Please repeat each line of the data exactly, with nothing left out.
Start of Block
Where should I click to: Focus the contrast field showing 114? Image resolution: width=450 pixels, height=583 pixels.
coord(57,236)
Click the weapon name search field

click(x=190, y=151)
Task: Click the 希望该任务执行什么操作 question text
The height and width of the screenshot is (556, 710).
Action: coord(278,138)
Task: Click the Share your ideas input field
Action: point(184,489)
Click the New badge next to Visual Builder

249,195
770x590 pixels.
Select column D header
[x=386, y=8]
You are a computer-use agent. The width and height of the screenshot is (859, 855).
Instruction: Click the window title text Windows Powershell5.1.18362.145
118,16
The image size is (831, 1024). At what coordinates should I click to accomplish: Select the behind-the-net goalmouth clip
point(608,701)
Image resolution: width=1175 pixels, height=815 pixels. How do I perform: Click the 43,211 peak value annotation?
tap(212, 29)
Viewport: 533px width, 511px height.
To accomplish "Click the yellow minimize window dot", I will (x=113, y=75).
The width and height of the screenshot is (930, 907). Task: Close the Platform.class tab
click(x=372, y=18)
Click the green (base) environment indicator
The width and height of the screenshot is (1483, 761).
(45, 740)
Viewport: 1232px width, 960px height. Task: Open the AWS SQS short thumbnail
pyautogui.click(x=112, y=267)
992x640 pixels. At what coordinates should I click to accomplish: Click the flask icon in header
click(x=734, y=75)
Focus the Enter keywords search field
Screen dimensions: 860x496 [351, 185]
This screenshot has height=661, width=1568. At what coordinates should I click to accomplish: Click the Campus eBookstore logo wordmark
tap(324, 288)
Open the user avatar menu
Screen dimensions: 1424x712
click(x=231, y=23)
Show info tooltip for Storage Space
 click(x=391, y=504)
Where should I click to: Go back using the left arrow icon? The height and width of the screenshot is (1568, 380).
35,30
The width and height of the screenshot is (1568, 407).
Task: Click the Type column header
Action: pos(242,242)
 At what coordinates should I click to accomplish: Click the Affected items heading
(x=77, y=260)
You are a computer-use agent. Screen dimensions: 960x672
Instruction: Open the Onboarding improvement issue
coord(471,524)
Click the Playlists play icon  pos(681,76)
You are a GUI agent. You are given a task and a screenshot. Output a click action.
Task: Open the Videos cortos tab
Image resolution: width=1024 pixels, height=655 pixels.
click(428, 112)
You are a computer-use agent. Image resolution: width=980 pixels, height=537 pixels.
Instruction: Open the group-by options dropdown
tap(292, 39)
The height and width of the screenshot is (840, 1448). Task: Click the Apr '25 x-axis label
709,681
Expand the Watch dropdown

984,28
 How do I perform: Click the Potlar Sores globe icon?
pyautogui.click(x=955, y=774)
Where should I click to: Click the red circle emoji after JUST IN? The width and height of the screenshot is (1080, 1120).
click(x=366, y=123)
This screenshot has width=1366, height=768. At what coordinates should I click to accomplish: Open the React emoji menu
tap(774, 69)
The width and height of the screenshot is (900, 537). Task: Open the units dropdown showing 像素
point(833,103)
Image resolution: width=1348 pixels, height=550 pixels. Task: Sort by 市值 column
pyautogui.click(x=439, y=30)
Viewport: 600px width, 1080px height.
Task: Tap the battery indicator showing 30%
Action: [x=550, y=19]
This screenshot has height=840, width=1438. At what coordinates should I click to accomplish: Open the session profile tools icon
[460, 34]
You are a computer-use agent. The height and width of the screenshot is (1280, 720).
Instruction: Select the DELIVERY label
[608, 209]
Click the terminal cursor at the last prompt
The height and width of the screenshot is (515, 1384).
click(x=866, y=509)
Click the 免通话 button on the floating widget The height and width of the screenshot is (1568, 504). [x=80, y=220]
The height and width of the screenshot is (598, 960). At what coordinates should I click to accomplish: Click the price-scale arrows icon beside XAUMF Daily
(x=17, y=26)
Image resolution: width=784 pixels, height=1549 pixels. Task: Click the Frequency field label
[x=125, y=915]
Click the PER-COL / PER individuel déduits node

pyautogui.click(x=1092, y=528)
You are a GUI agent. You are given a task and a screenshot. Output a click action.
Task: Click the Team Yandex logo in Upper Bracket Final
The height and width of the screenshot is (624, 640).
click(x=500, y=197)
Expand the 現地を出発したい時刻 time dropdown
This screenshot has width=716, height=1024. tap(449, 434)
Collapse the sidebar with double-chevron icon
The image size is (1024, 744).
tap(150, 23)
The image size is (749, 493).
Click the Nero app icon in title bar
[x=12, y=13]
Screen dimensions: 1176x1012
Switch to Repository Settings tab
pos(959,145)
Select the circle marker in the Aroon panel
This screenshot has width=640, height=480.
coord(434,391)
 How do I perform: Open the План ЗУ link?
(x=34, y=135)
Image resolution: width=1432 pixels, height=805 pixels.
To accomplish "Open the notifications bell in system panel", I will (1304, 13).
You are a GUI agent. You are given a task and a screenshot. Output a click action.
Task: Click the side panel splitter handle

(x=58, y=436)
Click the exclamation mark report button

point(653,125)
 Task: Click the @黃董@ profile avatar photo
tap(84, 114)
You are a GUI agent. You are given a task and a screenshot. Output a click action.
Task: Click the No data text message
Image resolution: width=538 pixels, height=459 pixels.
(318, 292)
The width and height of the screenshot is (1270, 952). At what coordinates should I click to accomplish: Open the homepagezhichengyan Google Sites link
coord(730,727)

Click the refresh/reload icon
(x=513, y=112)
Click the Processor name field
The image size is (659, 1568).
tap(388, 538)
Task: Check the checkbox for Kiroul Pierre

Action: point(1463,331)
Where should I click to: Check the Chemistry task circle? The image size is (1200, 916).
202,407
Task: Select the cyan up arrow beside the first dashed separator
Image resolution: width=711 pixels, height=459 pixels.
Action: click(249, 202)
End of Block
**RESULT OF THIS TASK**:
Where should I click to: Focus the contrast field showing 114? Image resolution: width=450 pixels, height=583 pixels.
coord(57,236)
Click the weapon name search field

click(x=190, y=151)
Task: Click the 希望该任务执行什么操作 question text
The height and width of the screenshot is (556, 710).
Action: coord(278,138)
Task: Click the Share your ideas input field
Action: point(184,489)
Click the New badge next to Visual Builder

249,195
770x590 pixels.
Select column D header
[x=386, y=8]
You are a computer-use agent. The width and height of the screenshot is (859, 855).
Instruction: Click the window title text Windows Powershell5.1.18362.145
118,16
The image size is (831, 1024). At what coordinates should I click to accomplish: Select the behind-the-net goalmouth clip
point(608,701)
Image resolution: width=1175 pixels, height=815 pixels. How do I perform: Click the 43,211 peak value annotation?
tap(212, 29)
Viewport: 533px width, 511px height.
To accomplish "Click the yellow minimize window dot", I will (x=113, y=75).
The width and height of the screenshot is (930, 907). Task: Close the Platform.class tab
click(x=372, y=18)
Click the green (base) environment indicator
The width and height of the screenshot is (1483, 761).
(45, 740)
Viewport: 1232px width, 960px height. Task: Open the AWS SQS short thumbnail
pyautogui.click(x=112, y=267)
992x640 pixels. At what coordinates should I click to accomplish: Click the flask icon in header
click(x=734, y=75)
Focus the Enter keywords search field
Screen dimensions: 860x496 [351, 185]
This screenshot has height=661, width=1568. At what coordinates should I click to accomplish: Click the Campus eBookstore logo wordmark
tap(324, 288)
Open the user avatar menu
Screen dimensions: 1424x712
click(x=231, y=23)
Show info tooltip for Storage Space
 click(x=391, y=504)
Where should I click to: Go back using the left arrow icon? The height and width of the screenshot is (1568, 380).
35,30
The width and height of the screenshot is (1568, 407).
Task: Click the Type column header
Action: pos(242,242)
 At what coordinates should I click to accomplish: Click the Affected items heading
(x=77, y=260)
You are a computer-use agent. Screen dimensions: 960x672
Instruction: Open the Onboarding improvement issue
coord(471,524)
Click the Playlists play icon  pos(681,76)
You are a GUI agent. You are given a task and a screenshot. Output a click action.
Task: Open the Videos cortos tab
Image resolution: width=1024 pixels, height=655 pixels.
click(428, 112)
You are a computer-use agent. Image resolution: width=980 pixels, height=537 pixels.
Instruction: Open the group-by options dropdown
tap(292, 39)
The height and width of the screenshot is (840, 1448). Task: Click the Apr '25 x-axis label
709,681
Expand the Watch dropdown

984,28
 How do I perform: Click the Potlar Sores globe icon?
pyautogui.click(x=955, y=774)
Where should I click to: Click the red circle emoji after JUST IN? The width and height of the screenshot is (1080, 1120).
click(x=366, y=123)
This screenshot has width=1366, height=768. At what coordinates should I click to accomplish: Open the React emoji menu
tap(774, 69)
The width and height of the screenshot is (900, 537). Task: Open the units dropdown showing 像素
point(833,103)
Image resolution: width=1348 pixels, height=550 pixels. Task: Sort by 市值 column
pyautogui.click(x=439, y=30)
Viewport: 600px width, 1080px height.
Task: Tap the battery indicator showing 30%
Action: [x=550, y=19]
This screenshot has height=840, width=1438. At what coordinates should I click to accomplish: Open the session profile tools icon
[460, 34]
You are a computer-use agent. The height and width of the screenshot is (1280, 720).
Instruction: Select the DELIVERY label
[608, 209]
Click the terminal cursor at the last prompt
The height and width of the screenshot is (515, 1384).
click(x=866, y=509)
Click the 免通话 button on the floating widget The height and width of the screenshot is (1568, 504). [x=80, y=220]
The height and width of the screenshot is (598, 960). At what coordinates should I click to accomplish: Click the price-scale arrows icon beside XAUMF Daily
(x=17, y=26)
Image resolution: width=784 pixels, height=1549 pixels. Task: Click the Frequency field label
[x=125, y=915]
Click the PER-COL / PER individuel déduits node

pyautogui.click(x=1092, y=528)
You are a GUI agent. You are given a task and a screenshot. Output a click action.
Task: Click the Team Yandex logo in Upper Bracket Final
The height and width of the screenshot is (624, 640).
click(x=500, y=197)
Expand the 現地を出発したい時刻 time dropdown
This screenshot has width=716, height=1024. tap(449, 434)
Collapse the sidebar with double-chevron icon
The image size is (1024, 744).
tap(150, 23)
The image size is (749, 493).
Click the Nero app icon in title bar
[x=12, y=13]
Screen dimensions: 1176x1012
Switch to Repository Settings tab
pos(959,145)
Select the circle marker in the Aroon panel
This screenshot has width=640, height=480.
coord(434,391)
 How do I perform: Open the План ЗУ link?
(x=34, y=135)
Image resolution: width=1432 pixels, height=805 pixels.
To accomplish "Open the notifications bell in system panel", I will (1304, 13).
You are a GUI agent. You are given a task and a screenshot. Output a click action.
Task: Click the side panel splitter handle

(x=58, y=436)
Click the exclamation mark report button

point(653,125)
 Task: Click the @黃董@ profile avatar photo
tap(84, 114)
You are a GUI agent. You are given a task and a screenshot. Output a click action.
Task: Click the No data text message
Image resolution: width=538 pixels, height=459 pixels.
(318, 292)
The width and height of the screenshot is (1270, 952). At what coordinates should I click to accomplish: Open the homepagezhichengyan Google Sites link
coord(730,727)

Click the refresh/reload icon
(x=513, y=112)
Click the Processor name field
The image size is (659, 1568).
tap(388, 538)
Task: Check the checkbox for Kiroul Pierre

Action: point(1463,331)
Where should I click to: Check the Chemistry task circle? The image size is (1200, 916).
202,407
Task: Select the cyan up arrow beside the first dashed separator
Image resolution: width=711 pixels, height=459 pixels.
Action: click(249, 202)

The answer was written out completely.